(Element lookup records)
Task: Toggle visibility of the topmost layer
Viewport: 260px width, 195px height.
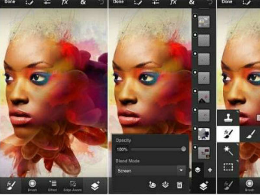Action: pyautogui.click(x=196, y=16)
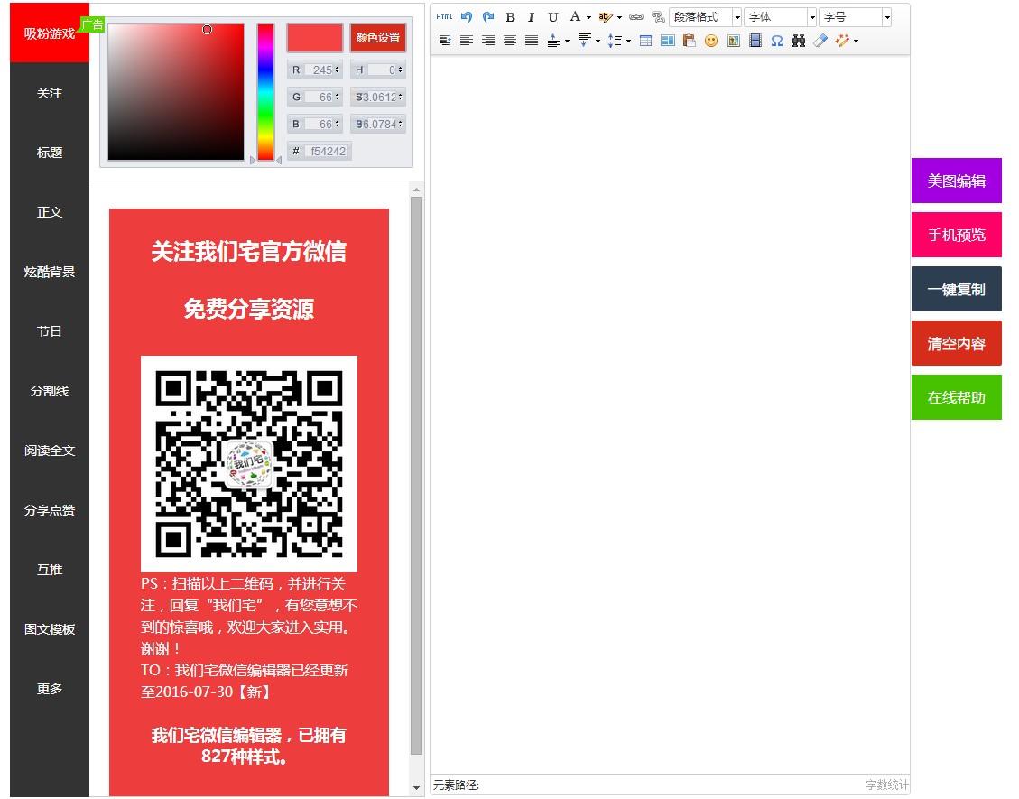
Task: Toggle italic formatting
Action: pos(532,17)
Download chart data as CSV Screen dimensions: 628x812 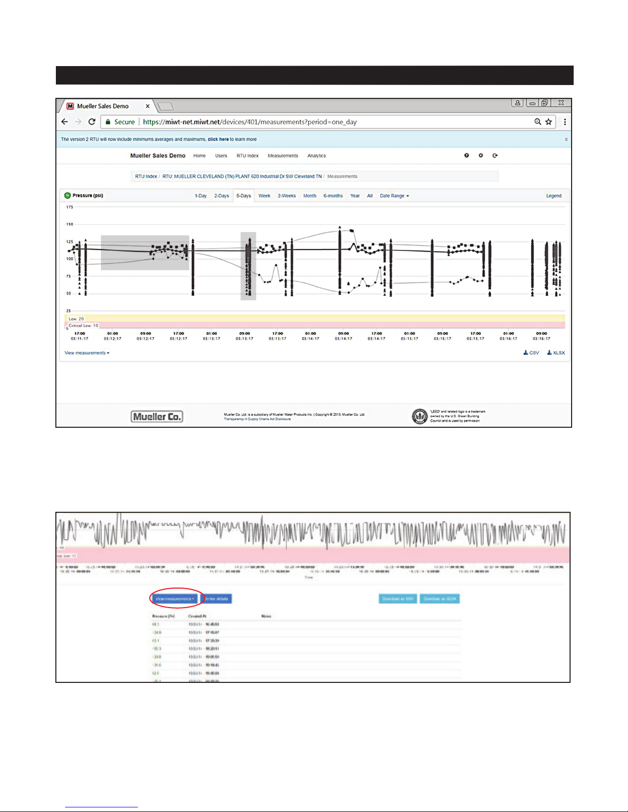(531, 353)
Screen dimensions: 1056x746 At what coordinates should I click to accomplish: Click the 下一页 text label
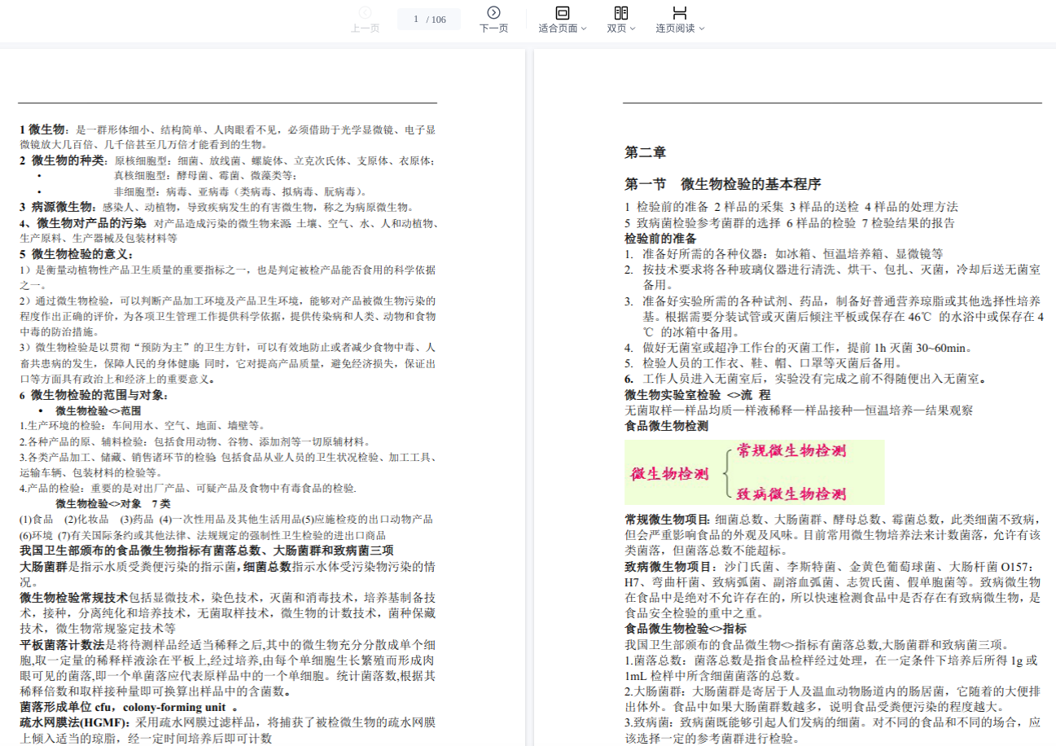pos(493,29)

▶ **GOAL**
Copy out the lines of the listing word for word, starting at the line containing "Screen dimensions: 1056x746" and running through the end of the listing, with both ends included. Leave the pictures out of your copy.

▶ **RESPONSE BELOW**
Screen dimensions: 1056x746 At what coordinates should I click to accomplish: Click the 下一页 text label
pos(493,29)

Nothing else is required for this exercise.